For versioning image tags, specifically trying to override the default docker versioning behavior, specify a versioningTemplate property telling Renovate how to extract data from the currentValue (that is, the image tag). The default behavior is described previously, which is going to be reversed to track the Alpine versions. Taking the previous python example, the tag 3.11.4-alpine3.17 has compatibility = 3.11.4-alpine, major version = 3, and minor version = 17. Using the previous data on different tags formats gives:

"versioningTemplate": "regex:^(?<compatibility>[\\S]*\\d+\\.\\d+(?:\\.\\d+)?(?:[\\S]*)?-alpine-?)(?<major>\\d+)\\.(?<minor>\\d+)(?:\\.(?<patch>\\d+))?$"

See here for a full breakdown of this regular expression, with examples.

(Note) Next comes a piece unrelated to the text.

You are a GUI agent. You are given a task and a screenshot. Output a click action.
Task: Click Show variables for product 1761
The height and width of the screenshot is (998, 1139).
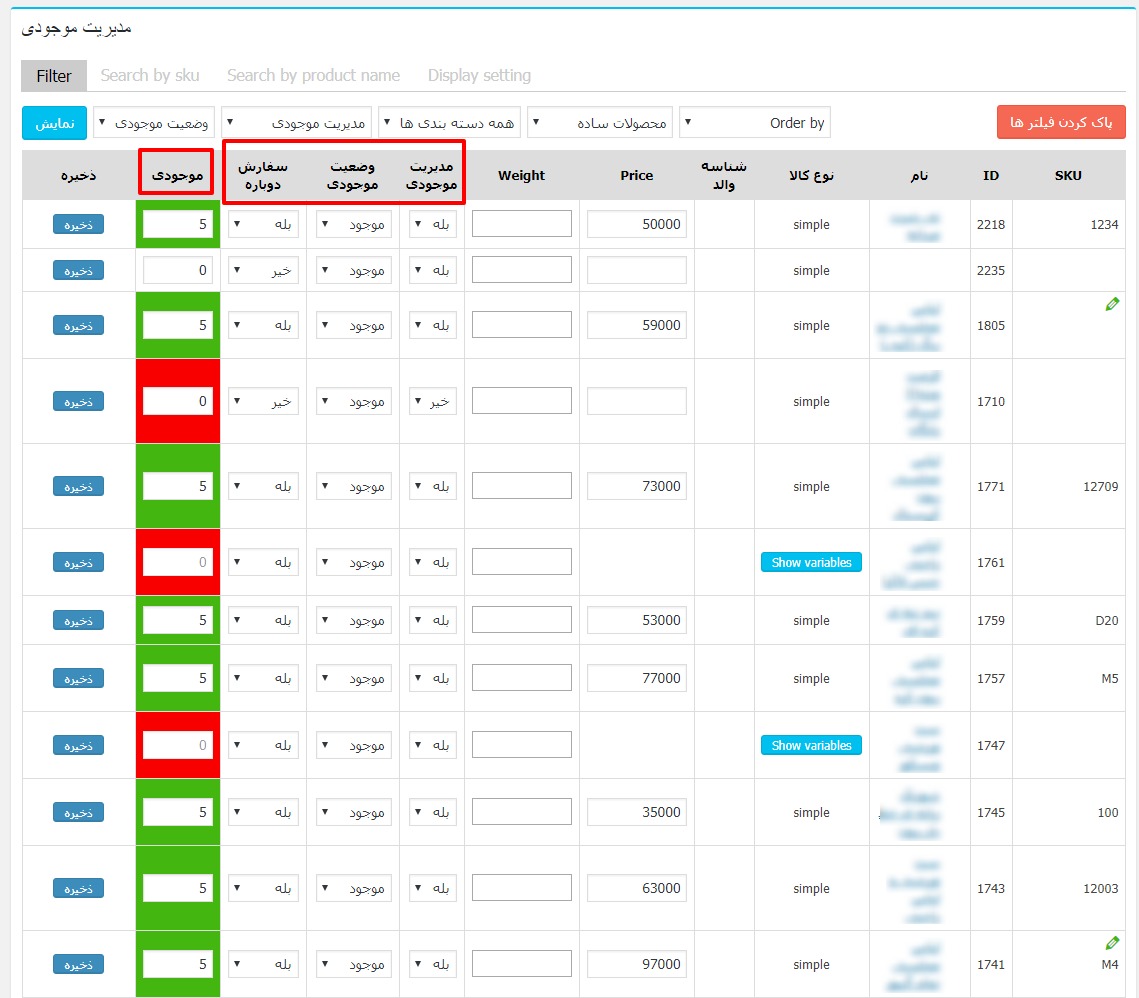(x=811, y=563)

The final Renovate configuration for this regex manager is shown below:

{
  "$schema": "https://docs.renovatebot.com/renovate-schema.json",
  "extends": ["config:base", "docker:enableMajor"],
  "regexManagers": [
    {
      "description": "Manage Alpine OS versions in container image tags",
      "fileMatch": ["\\.gitlab-ci\\.yml$", "Dockerfile"],
      "matchStrings": [
        "(?:image:\\s+name:\\s*|image:\\s*|services:\\s+-\\s+|FROM\\s+)(?<depName>[\\S]+):(?<currentValue>[\\S]+)"
      ],
      "versioningTemplate": "regex:^(?<compatibility>[\\S]*\\d+\\.\\d+(?:\\.\\d+)?(?:[\\S]*)?-alpine-?)(?<major>\\d+)\\.(?<minor>\\d+)(?:\\.(?<patch>\\d+))?$",
      "datasourceTemplate": "docker"
    }
  ]
}

The limitations #

In general, the default docker versioning and regex versioning work independently, and should identify updates for either or both, as applicable. The one known limitation is when both identify a major update, or both identify a minor/patch update. This can be seen with images like python:3.11.3-alpine3.17, which has a minor version update to Python 3.11.4 and also a "minor" version update to Alpine 3.18 (since major/minor are defined this way in the custom versioning). So, Renovate sees two python-3.x updates, and one of them is ignored (in the Renovate logs you'll see the message "Ignoring upgrade collision"). With this example the python:3.11.4-alpine3.17 update alone is processed, and once it's merged the python:3.11.4-alpine3.18 update is processed.